Test #4: Do you make time for your husband?
As wives, we don’t have to look for a busy life — it finds us! Child-related activities can easily fill up our whole day, and chores like dishes and laundry are always demanding our attention as well. We’re doing the best we can to take care of our home and family, and that’s good. But, after we’ve checked off all the items on our to-do list (or at least most of them — who ever manages to get them all done?), have we neglected to make time for our dearest and closest human friend?
Our husbands deserve that we spend time with them, intentionally. This could be something as sophisticated as a special evening planned for two, or something as simple as an afternoon chat over coffee. In order to make this happen, we might need to rearrange our schedule. Though submitting our time may seem inconvenient at first, giving up what’s good for what’s best will always be worth it, in the end (Titus 2:4-5).
Test #5: Do you show your husband that you appreciate the ways he serves you?
I’ve found myself doing it more times than I’d like to admit: I whine that my husband doesn’t do whatever-it-might-be as often as he used to.
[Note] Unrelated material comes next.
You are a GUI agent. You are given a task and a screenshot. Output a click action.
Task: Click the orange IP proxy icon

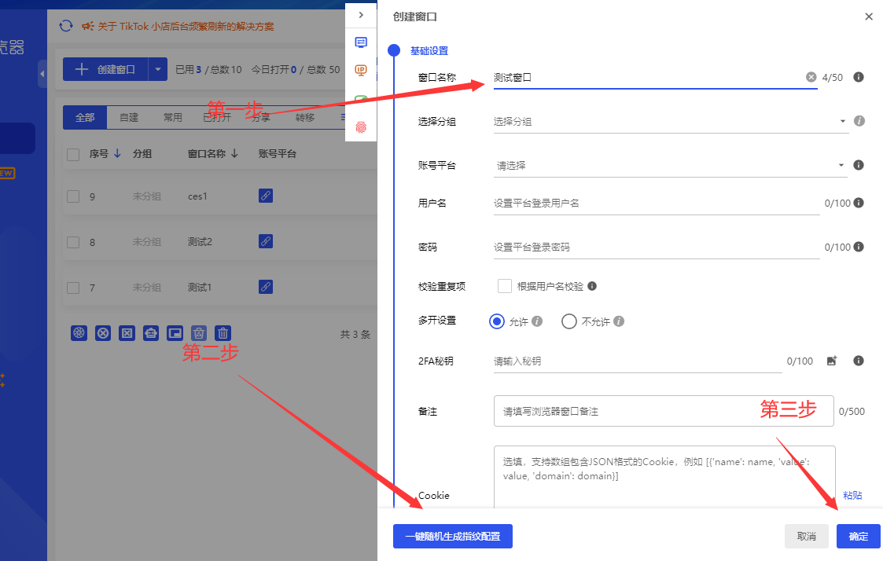tap(361, 71)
That attitude is very me-focused. When I notice those selfish thoughts starting to take over, I remind myself of all the ways my husband serves me and our family. For example, he works very hard to provide for us, he takes walks with me even when he’s tired, and he holds the baby while I make dinner. There are so many good things he does that the things he doesn’t do seem minuscule by comparison!
By submitting our attitude, we choose to focus on the positive instead of the negative. We opt for thankfulness instead of discontentment. Instead of thinking of all the ways we “deserve” to be appreciated, we look for ways to appreciate our husbands (1 Peter 4:8-10).
Far from being the demeaning, personality-crushing version of submission that we tend to picture, true biblical submission involves doing what is best for the other person and for the marriage in a lifestyle of Christ-like love. It is the act of willingly and cheerfully submitting our speech, preferences, expectations, time, and attitude in order to show honor to our husbands. So yes, we can have a personality, we can have opinions, and we can use our God-given gifts and still be considered “submissive” wives.
How do you show true, biblical submission to your husband? We would love to hear practical ideas for honoring our spouses in the comments section below!
¹ The headship hierarchy in 1 Corinthians 11:3 teaches that wives are to submit to their husbands — and they should be able to look to their husbands as good examples of what submission is like, as they see their husbands submitting to Jesus. Similarly, husbands are to submit to Jesus — and husbands can look to Jesus for a perfect example of submission, as He submitted to the Father.